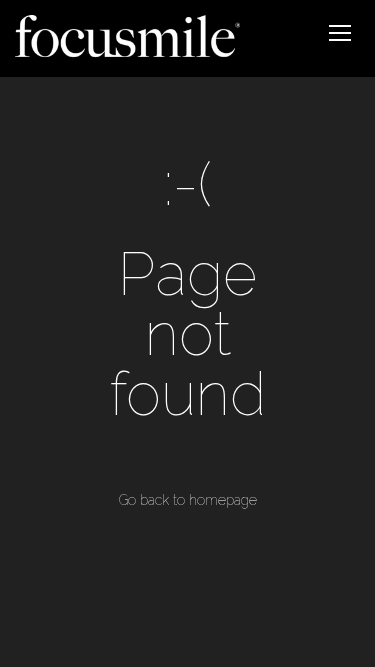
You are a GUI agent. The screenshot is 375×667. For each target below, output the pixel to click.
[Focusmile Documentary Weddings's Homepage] (127, 38)
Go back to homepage (188, 500)
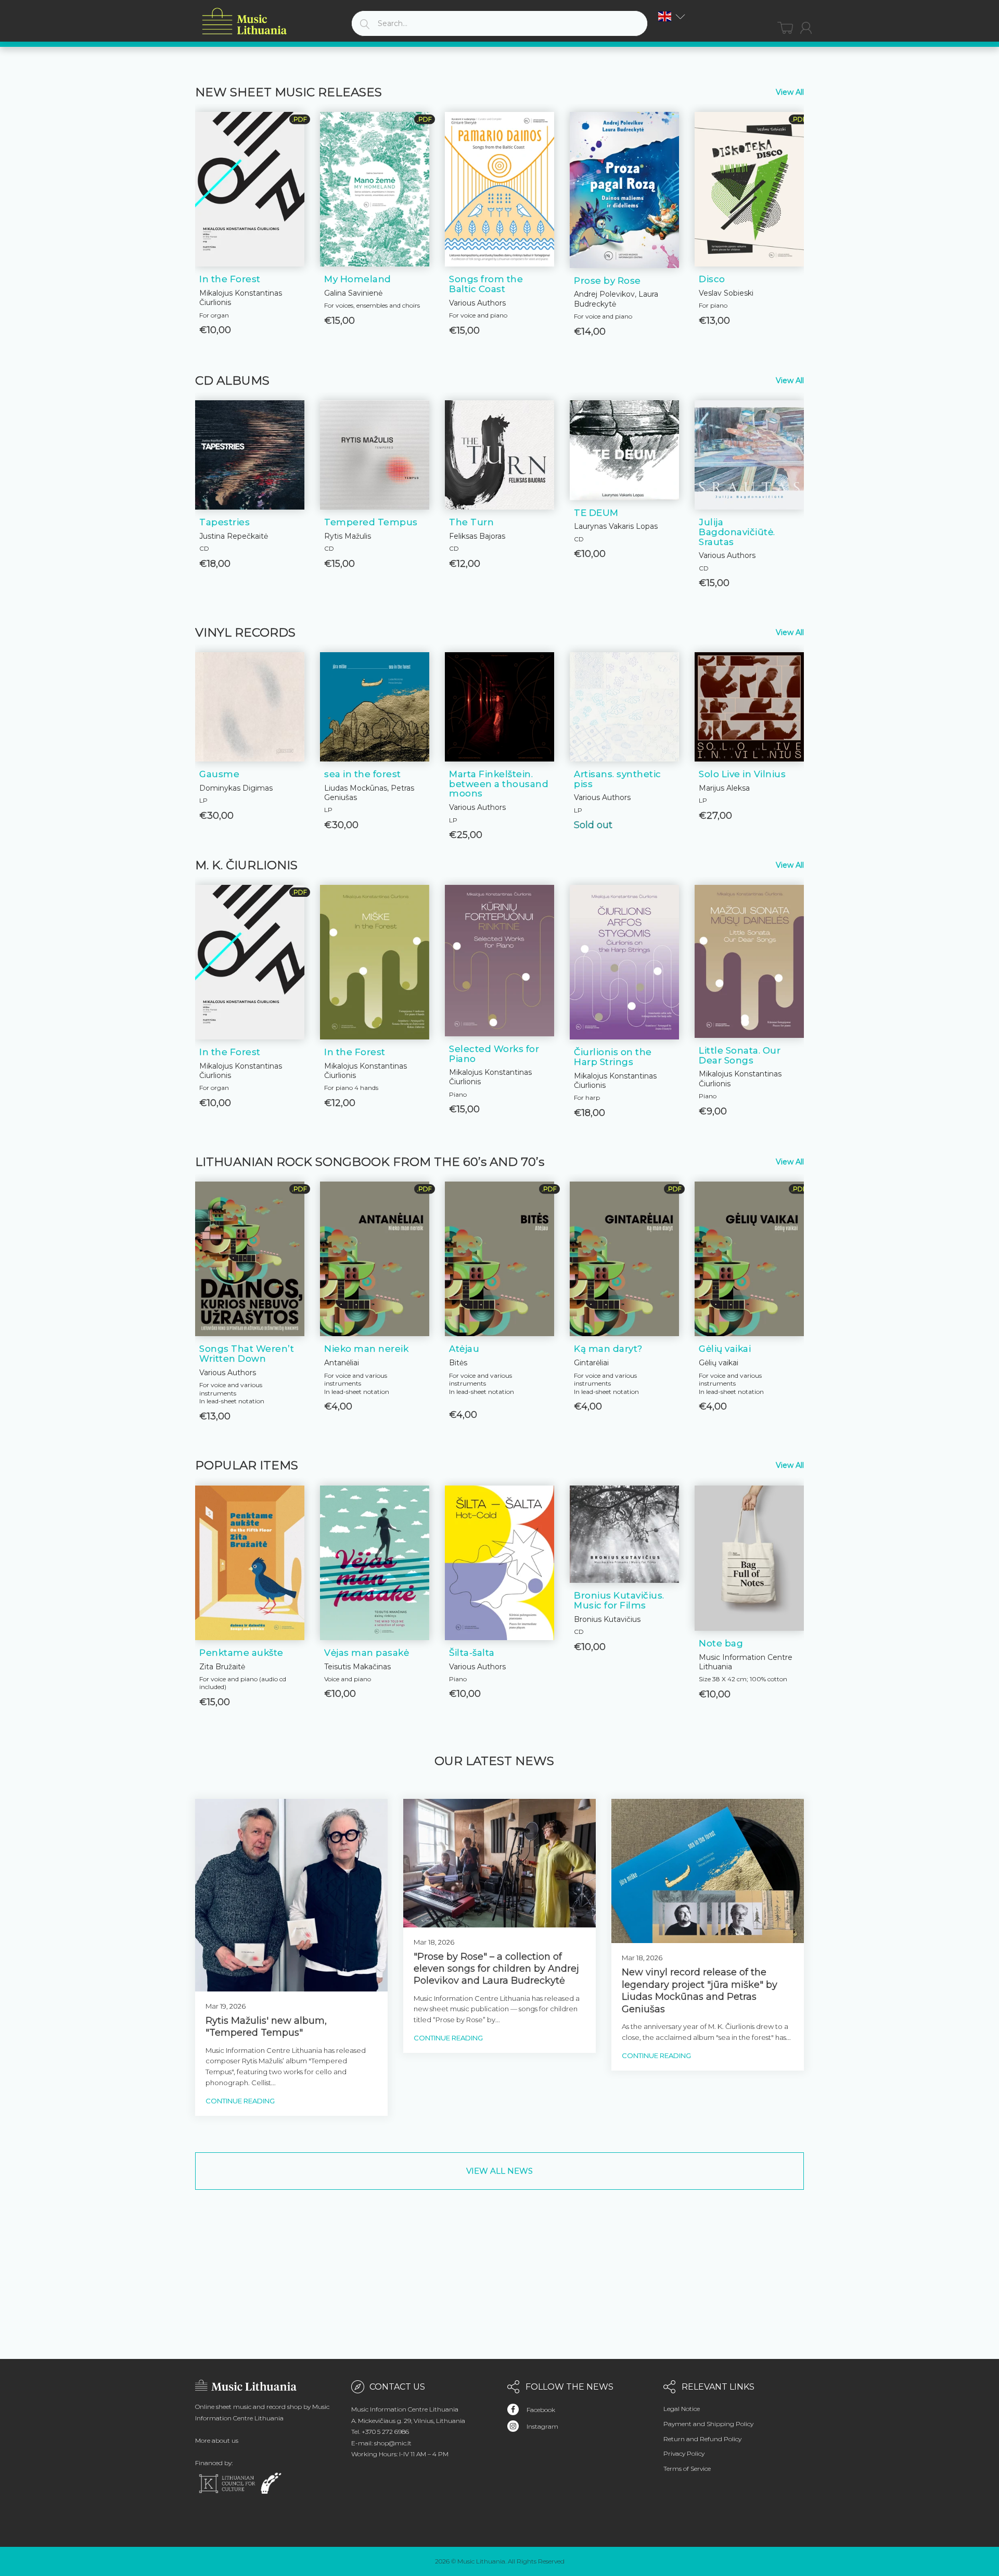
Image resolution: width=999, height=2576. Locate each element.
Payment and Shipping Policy (708, 2424)
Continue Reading (240, 2101)
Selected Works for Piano (494, 1054)
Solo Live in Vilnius (742, 774)
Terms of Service (687, 2468)
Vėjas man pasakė (366, 1652)
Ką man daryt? (608, 1348)
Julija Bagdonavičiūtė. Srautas (737, 532)
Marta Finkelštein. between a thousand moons (498, 783)
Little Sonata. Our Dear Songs (739, 1055)
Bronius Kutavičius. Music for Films (619, 1600)
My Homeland (357, 279)
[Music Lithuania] (244, 21)
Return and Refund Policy (702, 2439)
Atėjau (464, 1348)
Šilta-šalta (472, 1652)
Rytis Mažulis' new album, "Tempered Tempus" (266, 2026)
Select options (749, 1700)
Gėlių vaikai (725, 1348)
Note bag (721, 1643)
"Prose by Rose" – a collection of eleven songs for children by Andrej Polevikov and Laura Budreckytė (496, 1969)
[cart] (785, 28)
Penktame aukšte (241, 1652)
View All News (499, 2171)
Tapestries (224, 522)
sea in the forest (362, 774)
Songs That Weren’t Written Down (246, 1353)
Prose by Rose (607, 280)
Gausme (219, 774)
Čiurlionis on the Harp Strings (613, 1057)
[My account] (806, 28)
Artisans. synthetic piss (617, 779)
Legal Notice (681, 2409)
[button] (672, 16)
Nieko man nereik (366, 1348)
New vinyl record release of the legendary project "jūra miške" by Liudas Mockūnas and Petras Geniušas (699, 1990)
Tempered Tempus (371, 522)
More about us (216, 2440)
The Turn (471, 522)
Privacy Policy (684, 2453)
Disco (712, 279)
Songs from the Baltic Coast (486, 284)
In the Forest (230, 279)
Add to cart (249, 336)
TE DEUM (596, 512)
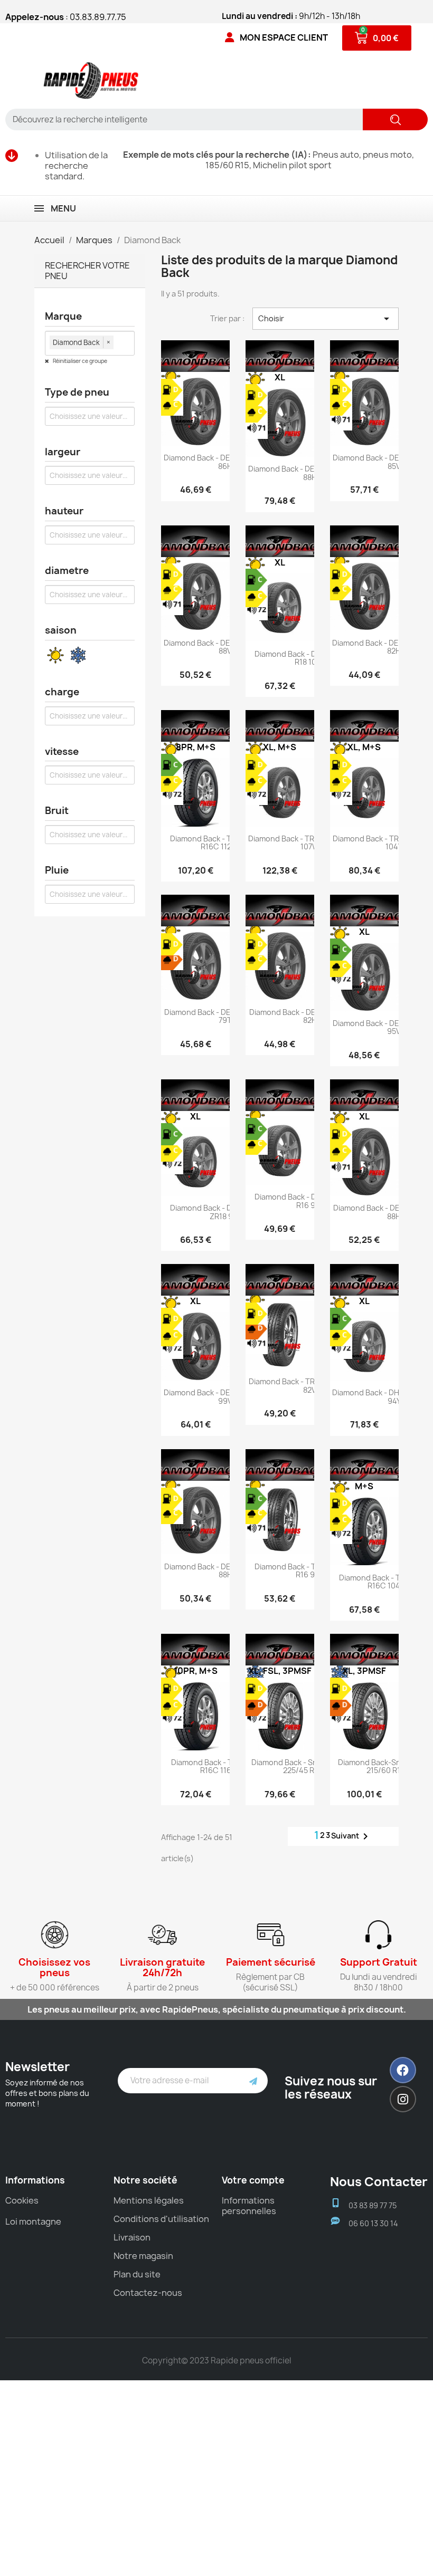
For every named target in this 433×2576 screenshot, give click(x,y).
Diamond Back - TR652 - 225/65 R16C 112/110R (225, 842)
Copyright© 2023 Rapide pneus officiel (216, 2360)
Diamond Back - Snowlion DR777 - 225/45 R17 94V (309, 1766)
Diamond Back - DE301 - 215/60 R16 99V (225, 1396)
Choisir (325, 318)
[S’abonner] (253, 2080)
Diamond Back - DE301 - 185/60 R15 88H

======

Every record must be duplicated exactly, except for the pictures, which are left out.

You are a GUI agent. The screenshot is 375×667. For each target below, output the pixel to click.
[Focusmile Documentary Weddings's Homepage] (127, 38)
Go back to homepage (188, 500)
Image resolution: width=999, height=2576. Locate each element.
Payment and Shipping Policy (708, 2424)
Continue Reading (240, 2101)
Selected Works for Piano (494, 1054)
Solo Live in Vilnius (742, 774)
Terms of Service (687, 2468)
Vėjas man pasakė (366, 1652)
Ką man daryt? (608, 1348)
Julija Bagdonavičiūtė. Srautas (737, 532)
Marta Finkelštein. between a thousand moons (498, 783)
Little Sonata. Our Dear Songs (739, 1055)
Bronius Kutavičius. Music for Films (619, 1600)
My Homeland (357, 279)
[Music Lithuania] (244, 21)
Return and Refund Policy (702, 2439)
Atėjau (464, 1348)
Šilta-šalta (472, 1652)
Rytis Mažulis' new album, "Tempered Tempus" (266, 2026)
Select options (749, 1700)
Gėlių vaikai (725, 1348)
Note bag (721, 1643)
"Prose by Rose" – a collection of eleven songs for children by Andrej Polevikov and Laura Budreckytė (496, 1969)
[cart] (785, 28)
Penktame aukšte (241, 1652)
View All News (499, 2171)
Tapestries (224, 522)
sea in the forest (362, 774)
Songs That Weren’t Written Down (246, 1353)
Prose by Rose (607, 280)
Gausme (219, 774)
Čiurlionis on the Harp Strings (613, 1057)
[My account] (806, 28)
Artisans. synthetic piss (617, 779)
Legal Notice (681, 2409)
[button] (672, 16)
Nieko man nereik (366, 1348)
New vinyl record release of the legendary project "jūra miške" by Liudas Mockūnas and Petras Geniušas (699, 1990)
Tempered Tempus (371, 522)
More about us (216, 2440)
The Turn (471, 522)
Privacy Policy (684, 2453)
Disco (712, 279)
Songs from the Baltic Coast (486, 284)
In the Forest (230, 279)
Add to cart (249, 336)
TE DEUM (596, 512)
For every named target in this 433×2576 screenshot, give click(x,y).
Diamond Back - TR652 - 225/65 R16C 112/110R (225, 842)
Copyright© 2023 Rapide pneus officiel (216, 2360)
Diamond Back - Snowlion DR777 - 225/45 R17 94V (309, 1766)
Diamond Back - DE301 - 215/60 R16 99V (225, 1396)
Choisir (325, 318)
[S’abonner] (253, 2080)
Diamond Back - DE301 - 185/60 R15 88H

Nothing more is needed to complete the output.